WHAT YOU WILL DO
Only the lines from the one containing "Click the Global Talent program label" to the end of the material are to be copied, exactly and in full; images stay out.

DATA PROVIDED
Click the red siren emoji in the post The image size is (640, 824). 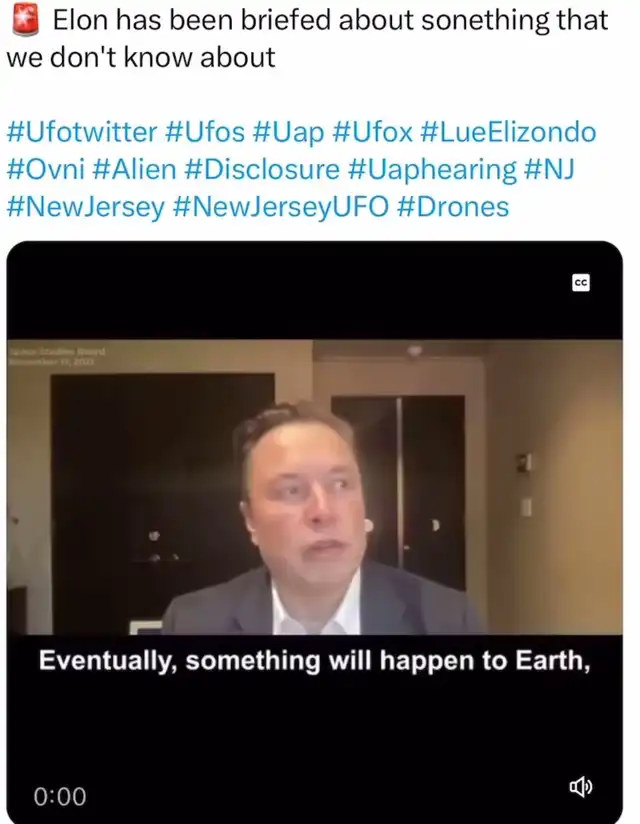tap(25, 19)
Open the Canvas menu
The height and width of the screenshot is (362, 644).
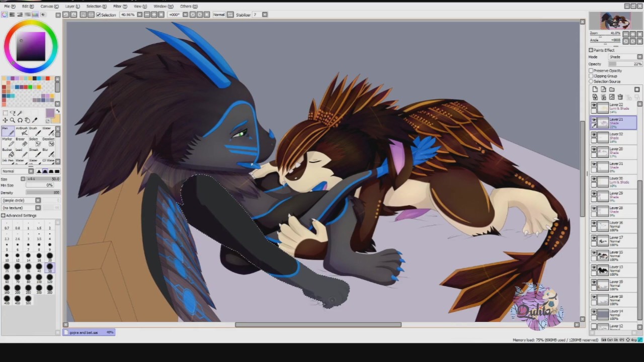click(x=49, y=6)
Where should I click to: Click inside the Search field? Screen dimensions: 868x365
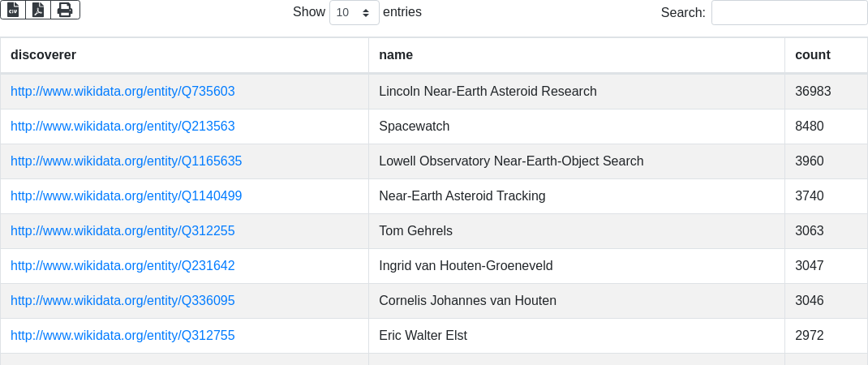click(x=789, y=13)
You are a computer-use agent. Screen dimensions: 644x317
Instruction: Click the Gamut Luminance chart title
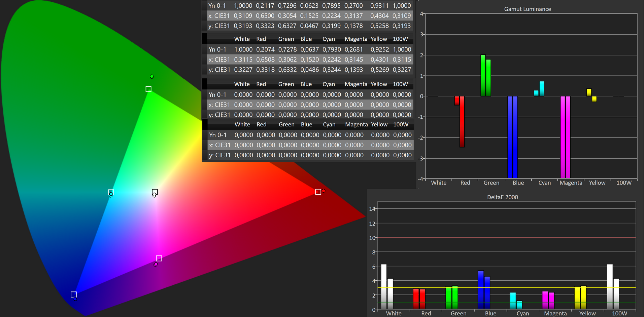[527, 9]
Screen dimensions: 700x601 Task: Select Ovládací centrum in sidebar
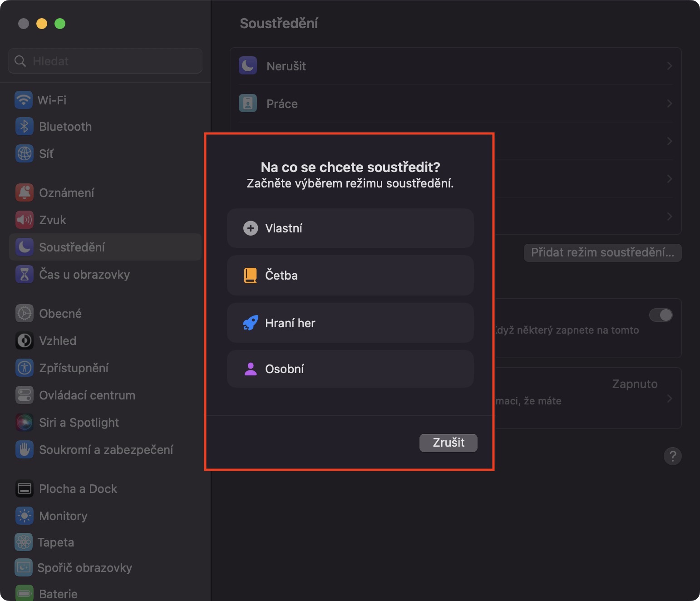87,395
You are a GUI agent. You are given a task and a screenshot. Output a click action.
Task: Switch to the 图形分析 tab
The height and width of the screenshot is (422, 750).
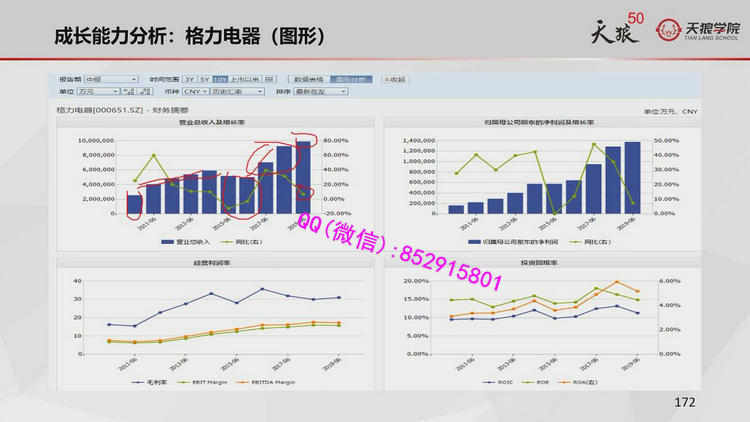click(349, 78)
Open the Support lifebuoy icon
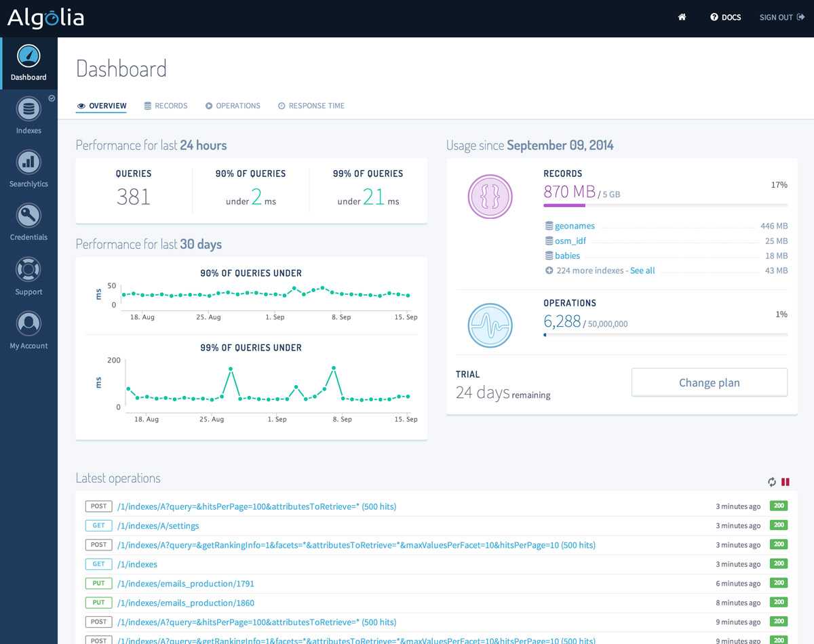814x644 pixels. click(28, 270)
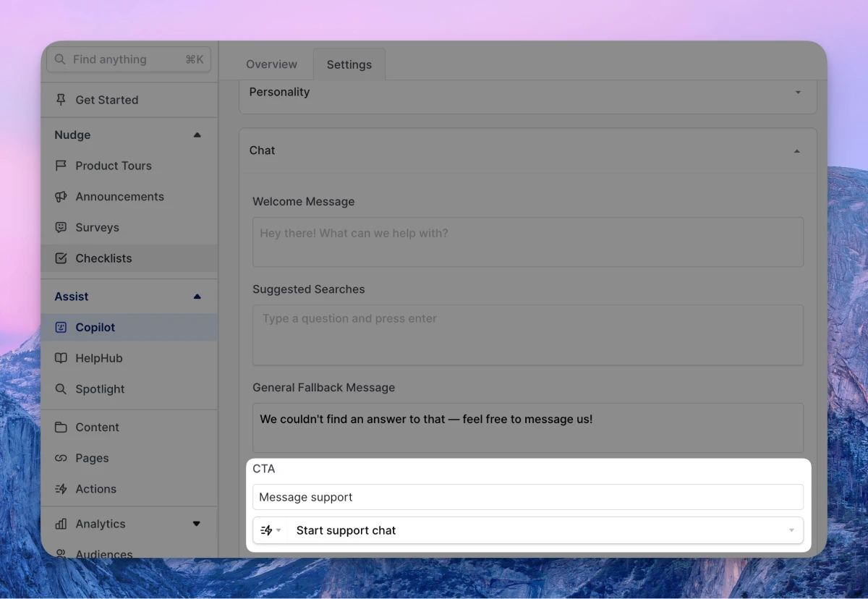Collapse the Nudge sidebar group
The height and width of the screenshot is (599, 868).
coord(197,135)
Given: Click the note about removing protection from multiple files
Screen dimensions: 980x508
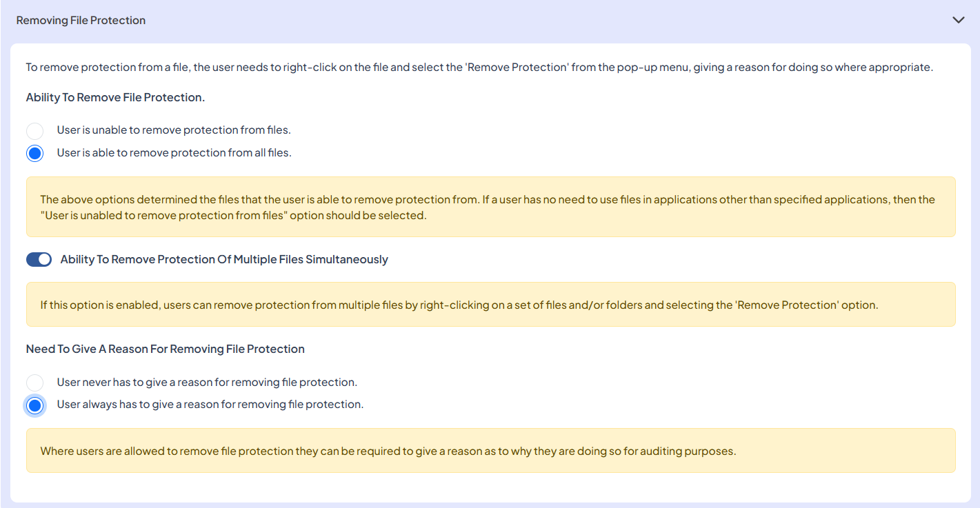Looking at the screenshot, I should pos(490,305).
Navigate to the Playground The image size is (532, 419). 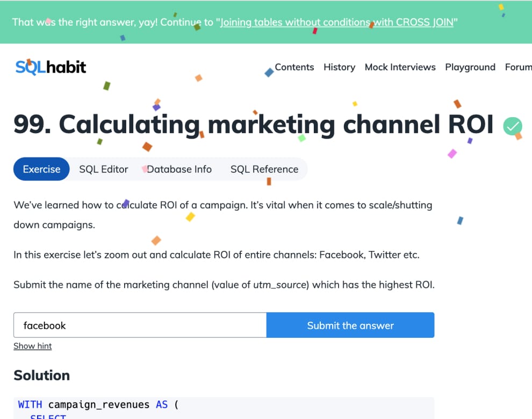470,67
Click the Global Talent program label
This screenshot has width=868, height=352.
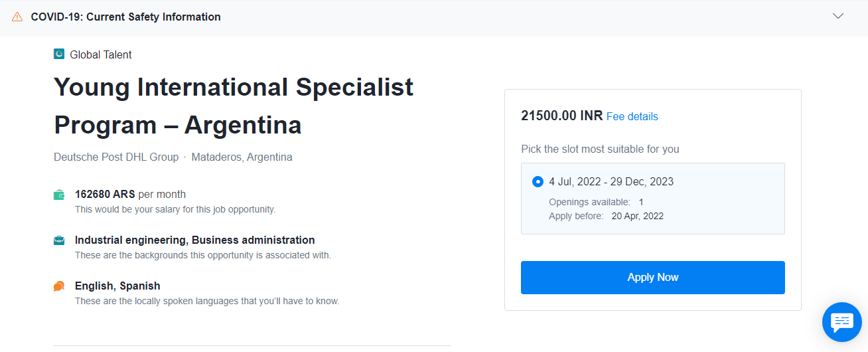click(101, 54)
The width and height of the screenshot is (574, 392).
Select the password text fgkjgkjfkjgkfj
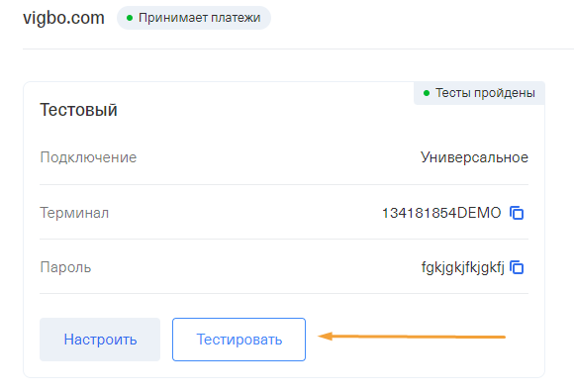(463, 267)
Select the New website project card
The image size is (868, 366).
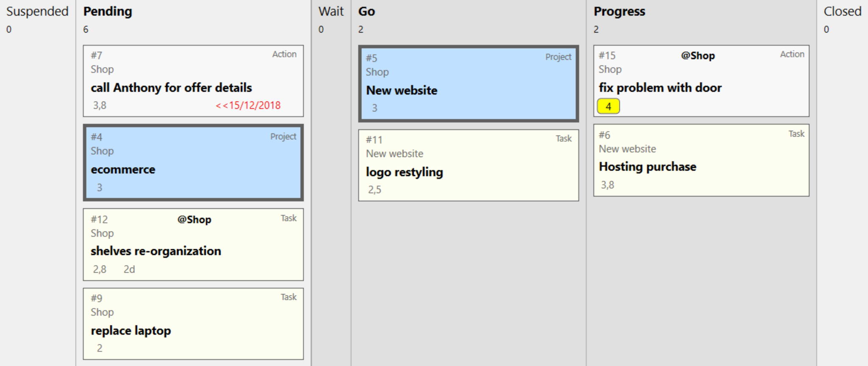(468, 84)
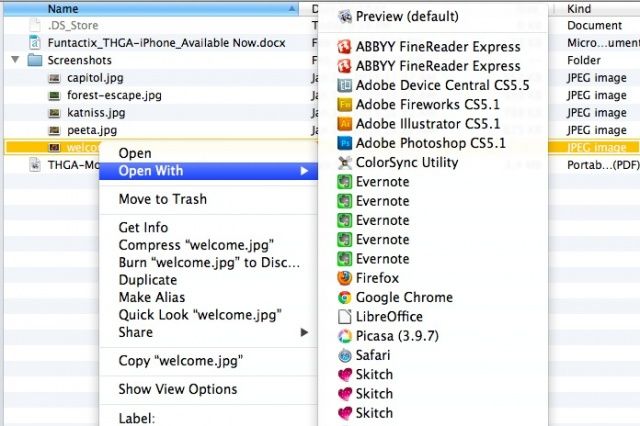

RESULT
Click the Global Talent program label
This screenshot has width=868, height=352.
click(101, 54)
The width and height of the screenshot is (574, 392).
Select the password text fgkjgkjfkjgkfj
(463, 267)
Select the New website project card
The image size is (868, 366).
(468, 84)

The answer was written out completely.